_Instructions for the task_
Rescale the tap coordinates in the lines from the one containing "Task: Click the 406 height label" through the one containing "Action: tap(407, 193)" by multiplying each by 0.8 and rounding to a whole number, with halves rounded up. Give only those lines again, requests included, and change nothing but the coordinates.

(Lines of data)
⁂
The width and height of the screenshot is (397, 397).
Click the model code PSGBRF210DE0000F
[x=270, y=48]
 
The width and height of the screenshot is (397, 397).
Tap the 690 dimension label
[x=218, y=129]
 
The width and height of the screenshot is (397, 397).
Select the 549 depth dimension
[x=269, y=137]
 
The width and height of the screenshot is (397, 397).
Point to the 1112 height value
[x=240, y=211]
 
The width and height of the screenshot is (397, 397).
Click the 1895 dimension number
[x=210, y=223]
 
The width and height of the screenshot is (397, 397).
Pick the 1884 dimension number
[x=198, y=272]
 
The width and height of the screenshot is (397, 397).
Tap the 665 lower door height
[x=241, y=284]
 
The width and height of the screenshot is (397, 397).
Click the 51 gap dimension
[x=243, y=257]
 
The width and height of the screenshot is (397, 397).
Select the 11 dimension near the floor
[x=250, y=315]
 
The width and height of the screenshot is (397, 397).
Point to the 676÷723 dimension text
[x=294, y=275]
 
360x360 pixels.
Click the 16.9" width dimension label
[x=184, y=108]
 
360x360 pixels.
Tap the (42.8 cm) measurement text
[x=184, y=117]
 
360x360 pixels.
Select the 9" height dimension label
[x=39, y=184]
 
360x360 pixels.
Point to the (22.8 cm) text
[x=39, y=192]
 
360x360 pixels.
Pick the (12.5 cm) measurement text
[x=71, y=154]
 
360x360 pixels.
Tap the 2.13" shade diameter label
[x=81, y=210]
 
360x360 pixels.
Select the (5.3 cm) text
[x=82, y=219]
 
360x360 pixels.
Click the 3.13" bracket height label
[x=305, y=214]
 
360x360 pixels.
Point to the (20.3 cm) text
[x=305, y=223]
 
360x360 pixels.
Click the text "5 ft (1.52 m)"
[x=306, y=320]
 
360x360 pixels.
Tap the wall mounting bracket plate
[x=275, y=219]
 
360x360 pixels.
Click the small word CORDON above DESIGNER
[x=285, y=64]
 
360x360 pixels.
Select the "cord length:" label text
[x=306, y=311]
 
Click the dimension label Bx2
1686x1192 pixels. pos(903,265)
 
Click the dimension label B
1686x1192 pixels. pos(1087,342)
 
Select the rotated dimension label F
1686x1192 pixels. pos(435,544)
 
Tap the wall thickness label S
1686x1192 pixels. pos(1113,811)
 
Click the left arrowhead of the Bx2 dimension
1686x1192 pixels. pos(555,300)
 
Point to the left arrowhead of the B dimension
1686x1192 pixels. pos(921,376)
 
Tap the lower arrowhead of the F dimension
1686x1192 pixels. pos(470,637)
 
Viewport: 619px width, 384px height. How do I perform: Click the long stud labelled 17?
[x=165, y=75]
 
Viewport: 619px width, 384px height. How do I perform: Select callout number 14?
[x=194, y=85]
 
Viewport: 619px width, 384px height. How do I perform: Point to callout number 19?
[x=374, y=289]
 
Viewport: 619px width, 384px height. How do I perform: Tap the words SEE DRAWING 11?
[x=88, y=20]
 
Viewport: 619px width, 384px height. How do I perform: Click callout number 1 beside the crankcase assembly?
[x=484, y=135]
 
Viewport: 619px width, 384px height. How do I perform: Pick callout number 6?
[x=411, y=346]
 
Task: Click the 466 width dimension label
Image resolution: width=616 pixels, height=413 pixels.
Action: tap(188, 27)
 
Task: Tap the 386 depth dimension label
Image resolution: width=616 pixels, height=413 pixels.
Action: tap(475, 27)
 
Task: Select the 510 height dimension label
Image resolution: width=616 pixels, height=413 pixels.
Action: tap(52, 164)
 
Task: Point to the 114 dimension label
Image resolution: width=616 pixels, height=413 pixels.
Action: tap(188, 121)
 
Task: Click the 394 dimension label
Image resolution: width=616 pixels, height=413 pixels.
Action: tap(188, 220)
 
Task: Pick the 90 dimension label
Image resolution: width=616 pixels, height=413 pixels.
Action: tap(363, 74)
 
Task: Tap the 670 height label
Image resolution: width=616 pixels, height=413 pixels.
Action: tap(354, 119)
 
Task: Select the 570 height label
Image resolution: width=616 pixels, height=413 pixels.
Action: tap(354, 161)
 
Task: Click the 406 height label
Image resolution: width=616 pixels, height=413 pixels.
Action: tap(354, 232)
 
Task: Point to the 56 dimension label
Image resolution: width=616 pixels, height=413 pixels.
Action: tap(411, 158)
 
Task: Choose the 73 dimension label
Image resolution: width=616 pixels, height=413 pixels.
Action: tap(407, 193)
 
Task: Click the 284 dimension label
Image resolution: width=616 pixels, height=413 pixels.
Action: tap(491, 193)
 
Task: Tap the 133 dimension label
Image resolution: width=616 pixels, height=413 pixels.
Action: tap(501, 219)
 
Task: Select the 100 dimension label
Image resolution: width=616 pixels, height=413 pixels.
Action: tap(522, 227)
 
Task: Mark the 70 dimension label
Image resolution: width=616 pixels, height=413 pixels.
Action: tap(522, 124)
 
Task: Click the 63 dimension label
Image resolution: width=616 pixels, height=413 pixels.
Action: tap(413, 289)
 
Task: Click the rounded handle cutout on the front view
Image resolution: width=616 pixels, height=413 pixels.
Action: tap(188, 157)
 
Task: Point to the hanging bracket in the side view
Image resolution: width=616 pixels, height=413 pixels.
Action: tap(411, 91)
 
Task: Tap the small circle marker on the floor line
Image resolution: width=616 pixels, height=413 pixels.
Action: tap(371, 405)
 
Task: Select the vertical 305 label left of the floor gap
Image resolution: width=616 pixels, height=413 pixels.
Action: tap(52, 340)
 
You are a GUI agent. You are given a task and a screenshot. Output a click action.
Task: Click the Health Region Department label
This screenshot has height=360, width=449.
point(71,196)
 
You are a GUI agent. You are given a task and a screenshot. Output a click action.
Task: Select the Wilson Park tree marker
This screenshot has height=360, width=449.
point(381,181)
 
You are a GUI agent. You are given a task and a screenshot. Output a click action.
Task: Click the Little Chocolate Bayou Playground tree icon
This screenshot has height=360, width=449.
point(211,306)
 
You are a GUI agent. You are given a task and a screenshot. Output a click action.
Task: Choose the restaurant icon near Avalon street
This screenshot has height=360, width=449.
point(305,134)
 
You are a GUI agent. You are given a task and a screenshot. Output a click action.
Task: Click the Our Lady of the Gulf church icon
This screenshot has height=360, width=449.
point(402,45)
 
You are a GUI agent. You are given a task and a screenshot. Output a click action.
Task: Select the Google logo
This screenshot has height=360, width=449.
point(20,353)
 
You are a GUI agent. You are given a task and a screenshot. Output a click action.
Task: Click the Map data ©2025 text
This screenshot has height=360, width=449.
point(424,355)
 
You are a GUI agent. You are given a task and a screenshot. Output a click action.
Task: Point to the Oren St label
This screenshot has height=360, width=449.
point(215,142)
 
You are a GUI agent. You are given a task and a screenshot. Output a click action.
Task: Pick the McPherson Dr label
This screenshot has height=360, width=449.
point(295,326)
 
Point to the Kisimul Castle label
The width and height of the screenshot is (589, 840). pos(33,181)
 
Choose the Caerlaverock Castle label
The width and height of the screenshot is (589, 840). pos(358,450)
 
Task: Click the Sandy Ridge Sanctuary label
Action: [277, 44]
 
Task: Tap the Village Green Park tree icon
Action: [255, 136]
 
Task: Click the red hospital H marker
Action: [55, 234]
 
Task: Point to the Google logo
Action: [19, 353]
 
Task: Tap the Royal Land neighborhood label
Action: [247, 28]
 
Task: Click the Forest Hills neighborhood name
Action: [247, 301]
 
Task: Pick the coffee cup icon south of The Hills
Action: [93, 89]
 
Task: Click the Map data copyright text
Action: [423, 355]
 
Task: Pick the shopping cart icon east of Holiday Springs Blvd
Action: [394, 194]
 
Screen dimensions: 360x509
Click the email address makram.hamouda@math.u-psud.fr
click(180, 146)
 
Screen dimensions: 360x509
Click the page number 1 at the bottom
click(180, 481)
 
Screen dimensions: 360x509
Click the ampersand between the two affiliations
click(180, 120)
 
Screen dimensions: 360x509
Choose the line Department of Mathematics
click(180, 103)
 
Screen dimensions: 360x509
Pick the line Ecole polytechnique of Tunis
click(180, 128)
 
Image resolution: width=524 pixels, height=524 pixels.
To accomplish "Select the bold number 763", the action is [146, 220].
⁂
_Final answer_
Task: Click the 406 height label
Image resolution: width=616 pixels, height=413 pixels.
Action: tap(283, 186)
 
Task: Point to the 56 dimension label
Image resolution: width=616 pixels, height=413 pixels.
Action: tap(329, 126)
 
Task: Choose the 73 dimension label
Image resolution: width=616 pixels, height=413 pixels.
Action: tap(326, 154)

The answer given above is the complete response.